3. The method as described in claim 1, wherein, as between the first machine learning model and the second machine learning model, the first machine learning model is smaller in a scale of a language corpus on which the model is trained.
4. The method as described in claim 1, wherein the first network is one of: an edge region of a Content Delivery Network (CDN), and a datacenter hosting cloud compute infrastructure.
5. The method as described in claim 1, wherein the response to the request represents an initial processing of the request.
6. The method as described in claim 5, wherein the initial processing performs one of: augmenting the request with additional context, changing the request, and screening the request.
7. The method as described in claim 1, wherein the request originates at the client and is originally directed to the second machine learning model.

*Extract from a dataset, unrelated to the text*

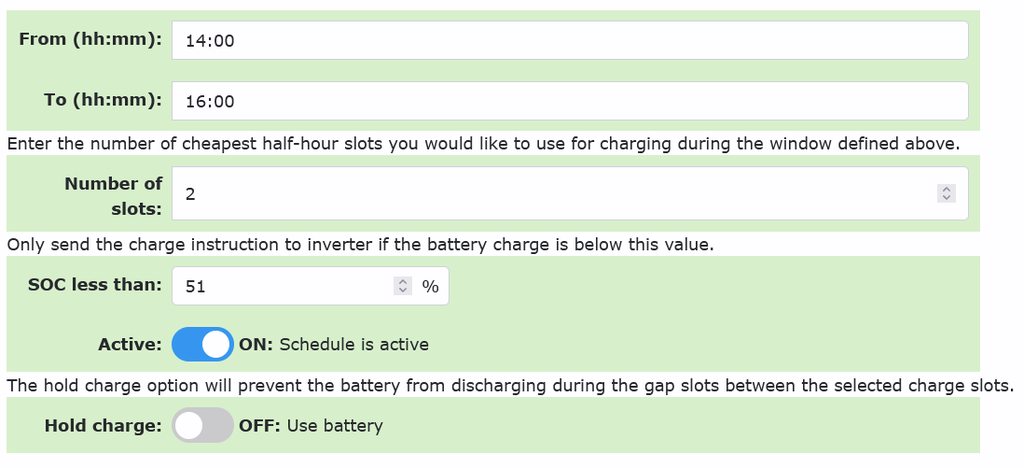Image resolution: width=1024 pixels, height=468 pixels.
Task: Click the 'Hold charge:' label
Action: (x=103, y=425)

8. The method as described in claim 1, wherein the lower cost results from execution of the first machine learning model on infrastructure in the first network having an operating cost that is less than infrastructure in the second network on which the second machine learning model executes.
9. The method as described in claim 1, wherein the second machine learning model is a Large Language Model (LLM).
10. The method as described in claim 1, wherein the first network is an edge network, and the second network is a network-accessible cloud compute infrastructure.
11. The method as described in claim 1, wherein the one or more first machine learning models comprise a set of first machine learning models that execute in or across an overlay network operating region.
12. The method as described in claim 11, wherein the set of first machine learning models are configured to provide a collaborative learning inferencing task.
13. The method as described in claim 11, wherein the set of first machine learning models collectively comprise a neural network.
14. The method as described in claim 13, wherein at least one of the set of first machine learning models implements back-propagation to provide feedback or hints to others of the set of first machine learning models.
15. The method as described in claim 11, wherein the set of first machine learning models are configured to protect the second machine learning model against a given execution vulnerability.
16. The method as described in claim 11, wherein the set of first machine learning models are configured to perform preliminary work on the request before processing at the second machine learning model.
17. The method as described in claim 11, wherein at least one of the first machine learning models is associated with a Retrieval Augmented Generation (RAG) process that adds context to the request to generate an augmented request that is forwarded to the second machine learning model.
18. The method as described in claim 11, wherein at least some of the first machine learning models inform each other of respective inferencing outputs.
19. The method as described in claim 11, wherein the set of first machine learning models are configured in a tiered arrangement having one or more outputs generated at a first tier are supplied as one or more inputs to a second tier.
20. The method as described in claim 11, wherein at least a first one of the set of first machine learning models have a different capability relative to a second one of the set of first machine learning models.
21. The method as described in claim 11, wherein at least a first one of the set of first machine learning models is associated with additional operating logic.
22. The method as described in claim 11, wherein the set of first machine learning models comprise a model chain.